Fonte: RS Revide Saúde

O vazio existencial é frequentemente associado à infelicidade por ser algo desagradável de se sentir. Esse vazio, no entanto, pode ser entendido como algo necessário, um combustível intrínseco à  natureza da mente humana.

“Ele contém também a esperança, a ansiedade por algo novo que venha nos preencher, que venha dar significado ao que vivemos”, avalia a psicoterapeuta de orientação psicanalítica Maria Angela Siena Weidle. Segundo a profissional, todos nascem com enorme curiosidade e potencial para o conhecimento, para buscar sentidos para seu mundo interno e externo. O ser humano nasce profundamente ligado ao prazer e a frustração causa dor e medo, porém, a capacidade de pensar se desenvolve como uma maneira de lidar com isso.

No início da vida, o bebê necessita de cuidados constantes e contínuos para sobreviver e se desenvolver. Tudo é só um mundo de sensações e de impressões. O afeto e cuidados recebidos alimentam o desenvolvimento do pensamento. O sentido da vida, inicialmente, é oferecido pela mãe, pelo pai, pela família, pela escola e pelos amigos.  No decorrer da existência, no entanto, esse sentido é perdido e reencontrado infinitas vezes. “Ouvi muito em meu trabalho: minha vida não tem sentido.
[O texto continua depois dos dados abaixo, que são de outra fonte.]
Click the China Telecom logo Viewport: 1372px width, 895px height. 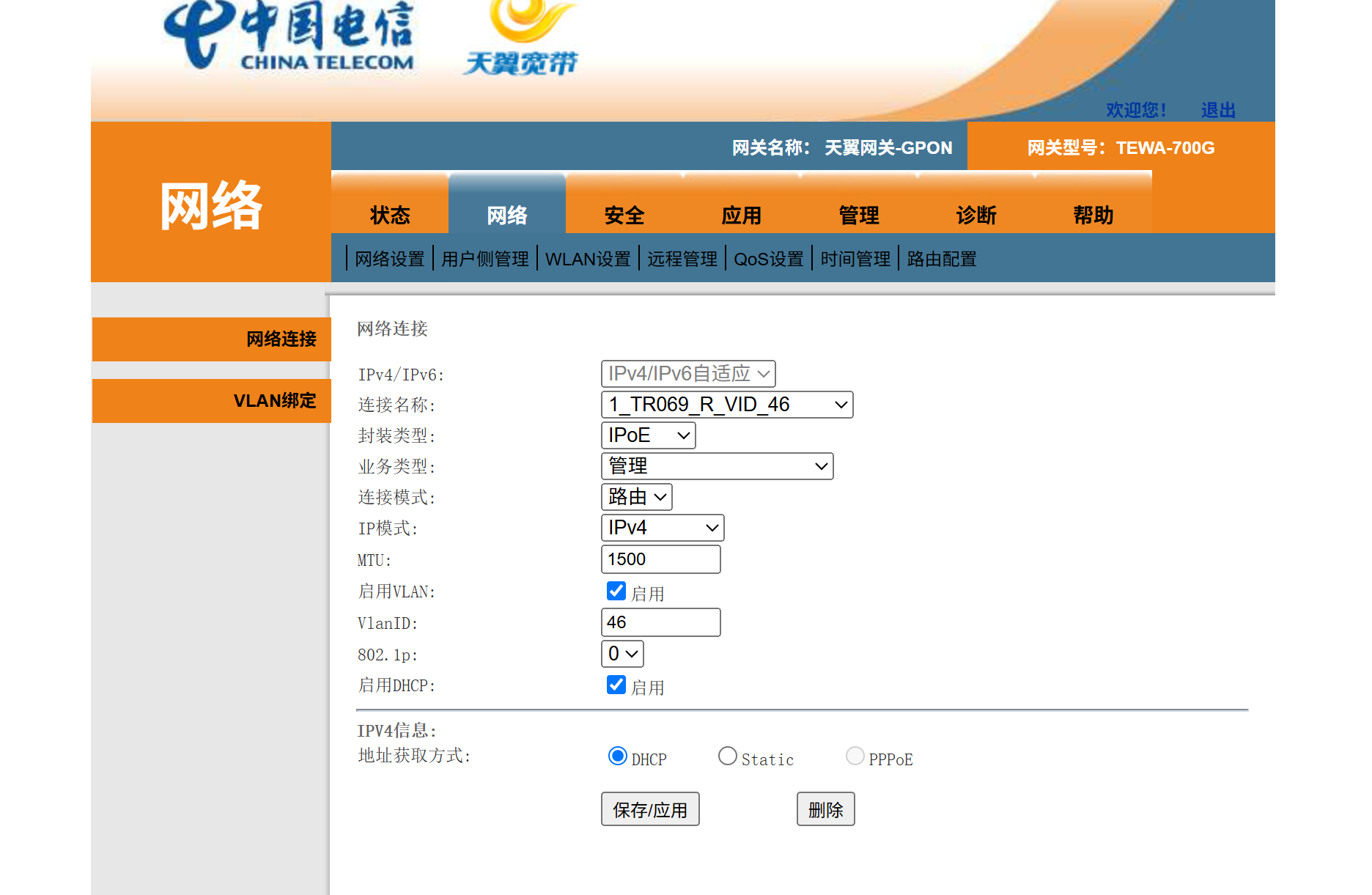[x=289, y=37]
O que faço?” Se o indivíduo não passar pelo processo natural de frustração, não se desenvolverá de forma saudável e poderá ter uma série de problemas, desde sintomas depressivos, de ansiedade, transtornos de personalidade, de humor, dependência química, etc. O aumento nos casos de depressão e transtornos de ansiedade revela que a infelicidade, no que se refere a perda de sentido, a perda da profundidade e da identidade, requer atenção e cuidado”, explica a psicóloga.
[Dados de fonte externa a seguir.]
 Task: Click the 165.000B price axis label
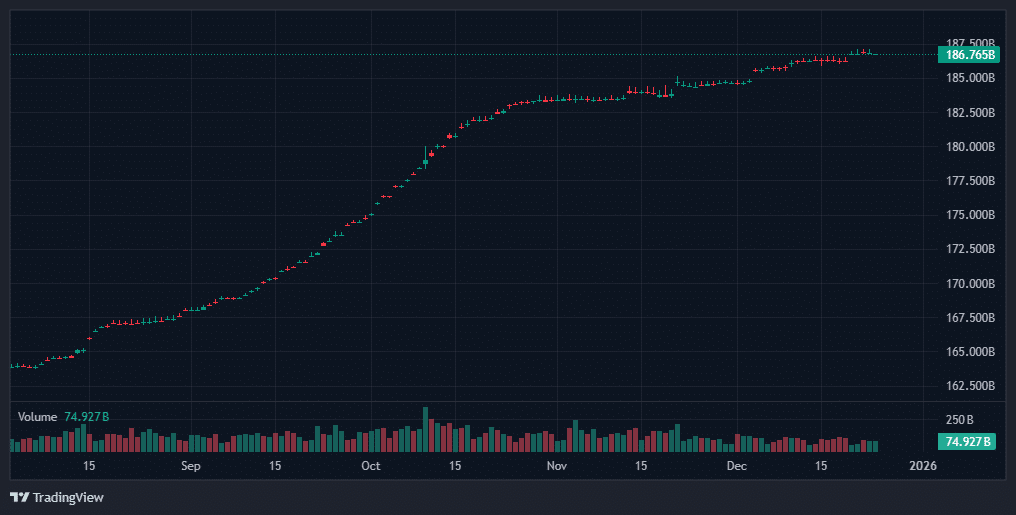969,352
Nas últimas décadas, segundo Maria Angela, esse vazio existencial necessário foi sendo substituído com a globalização, a  mídia, a fusão de culturas, a mudança de valores e a luta por um lugar em um mundo que muda muito rápido. “É mágico e ao mesmo tempo assustador. A oferta de “paraísos artificiais” cresceu tanto que a vida cotidiana pode parecer entediante”, salienta.  Como aponta a profissional, o mundo virtual tornou-se muito atraente e cheio de possibilidades, fugas e armadilhas; as redes sociais passaram a ocupar uma parte cada vez maior na vida do indivíduo e o “consumo pelo consumo” foi tomando o lugar de outros valores, ou seja, o vazio existencial foi sendo substituído pelo vazio da superficialidade. Ter ou aparentar passou a ser mais importante do que ser, como analisa Zygmund Baulman em sua obra ‘A Modernidade Líquida’. “O vazio individual, que pode levar ao pensamento, foi sendo substituído, progressivamente, pelo vazio de sentido algum. É fácil imaginar o reflexo disso nos indivíduos desde a infância”, pontua Maria Angela.

Para a psicóloga, a solução está na qualidade da educação, que pode desenvolver a capacidade crítica, estimular a criatividade, as habilidades artísticas, as esportivas e a autoestima. A busca pelo conhecimento possibilita o surgimento de um pensamento livre, saudável e voltado à construção de um mundo mais feliz e repleto de significados.